▶ **ACTIVITY**
Read through the entries below and return each line with the word "computer".

[Collected data entries]
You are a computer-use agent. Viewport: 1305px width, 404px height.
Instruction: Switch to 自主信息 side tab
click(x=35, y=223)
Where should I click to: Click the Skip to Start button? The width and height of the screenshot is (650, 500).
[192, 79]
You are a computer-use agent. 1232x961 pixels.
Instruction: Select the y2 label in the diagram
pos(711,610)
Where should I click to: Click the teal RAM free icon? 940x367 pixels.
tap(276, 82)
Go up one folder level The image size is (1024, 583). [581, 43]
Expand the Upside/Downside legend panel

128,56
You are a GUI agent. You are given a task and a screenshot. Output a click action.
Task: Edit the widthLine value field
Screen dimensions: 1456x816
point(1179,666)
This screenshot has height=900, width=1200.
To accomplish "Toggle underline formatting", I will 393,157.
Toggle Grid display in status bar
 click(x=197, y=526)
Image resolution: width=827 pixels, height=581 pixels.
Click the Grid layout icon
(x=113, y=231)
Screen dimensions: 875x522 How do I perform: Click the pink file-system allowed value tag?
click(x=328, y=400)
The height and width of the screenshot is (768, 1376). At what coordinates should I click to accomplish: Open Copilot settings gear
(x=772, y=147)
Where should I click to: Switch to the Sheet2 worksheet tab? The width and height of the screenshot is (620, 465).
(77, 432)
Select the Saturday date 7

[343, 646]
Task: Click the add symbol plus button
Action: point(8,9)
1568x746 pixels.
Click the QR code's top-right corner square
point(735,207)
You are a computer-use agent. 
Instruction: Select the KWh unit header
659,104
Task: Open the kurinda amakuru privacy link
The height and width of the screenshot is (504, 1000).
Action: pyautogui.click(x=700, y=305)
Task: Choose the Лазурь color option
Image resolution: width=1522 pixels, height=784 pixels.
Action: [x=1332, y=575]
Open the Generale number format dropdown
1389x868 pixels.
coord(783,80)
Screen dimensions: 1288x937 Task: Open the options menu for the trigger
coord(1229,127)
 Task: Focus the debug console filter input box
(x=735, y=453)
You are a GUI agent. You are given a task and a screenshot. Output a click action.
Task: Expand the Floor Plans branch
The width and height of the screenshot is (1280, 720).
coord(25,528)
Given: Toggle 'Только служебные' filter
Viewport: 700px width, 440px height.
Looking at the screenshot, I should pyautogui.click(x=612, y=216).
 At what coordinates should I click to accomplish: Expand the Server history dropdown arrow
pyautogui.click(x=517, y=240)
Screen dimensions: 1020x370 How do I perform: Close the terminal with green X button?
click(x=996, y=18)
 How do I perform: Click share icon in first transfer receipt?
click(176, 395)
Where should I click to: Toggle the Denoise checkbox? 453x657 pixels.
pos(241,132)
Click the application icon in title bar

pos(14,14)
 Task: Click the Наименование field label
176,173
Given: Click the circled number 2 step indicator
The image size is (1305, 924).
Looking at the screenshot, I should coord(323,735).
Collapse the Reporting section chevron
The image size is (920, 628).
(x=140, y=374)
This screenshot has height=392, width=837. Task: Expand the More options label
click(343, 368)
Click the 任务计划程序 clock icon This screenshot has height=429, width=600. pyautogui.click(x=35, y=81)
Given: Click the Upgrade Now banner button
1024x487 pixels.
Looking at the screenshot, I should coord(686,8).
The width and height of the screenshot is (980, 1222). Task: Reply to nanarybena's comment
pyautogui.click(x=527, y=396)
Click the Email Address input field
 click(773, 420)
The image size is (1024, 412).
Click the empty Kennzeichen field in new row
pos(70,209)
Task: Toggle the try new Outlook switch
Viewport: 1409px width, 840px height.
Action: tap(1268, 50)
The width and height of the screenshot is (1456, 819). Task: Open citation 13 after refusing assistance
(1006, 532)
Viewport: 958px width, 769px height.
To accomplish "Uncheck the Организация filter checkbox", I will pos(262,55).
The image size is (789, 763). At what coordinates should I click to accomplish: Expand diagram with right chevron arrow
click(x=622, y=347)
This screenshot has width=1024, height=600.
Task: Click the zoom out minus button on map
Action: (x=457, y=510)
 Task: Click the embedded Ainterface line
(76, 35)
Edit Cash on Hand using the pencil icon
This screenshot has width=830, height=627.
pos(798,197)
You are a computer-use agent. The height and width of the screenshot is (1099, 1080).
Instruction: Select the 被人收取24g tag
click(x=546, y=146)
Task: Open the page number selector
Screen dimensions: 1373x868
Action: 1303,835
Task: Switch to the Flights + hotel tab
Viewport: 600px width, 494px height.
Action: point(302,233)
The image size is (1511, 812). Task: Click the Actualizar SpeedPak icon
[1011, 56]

▶ **THE COMPLETED TASK**
You are a computer-use agent. Viewport: 1305px width, 404px height.
You are a computer-use agent. 1232x961 pixels.
You are a computer-use agent. 
You are a computer-use agent. The height and width of the screenshot is (1099, 1080).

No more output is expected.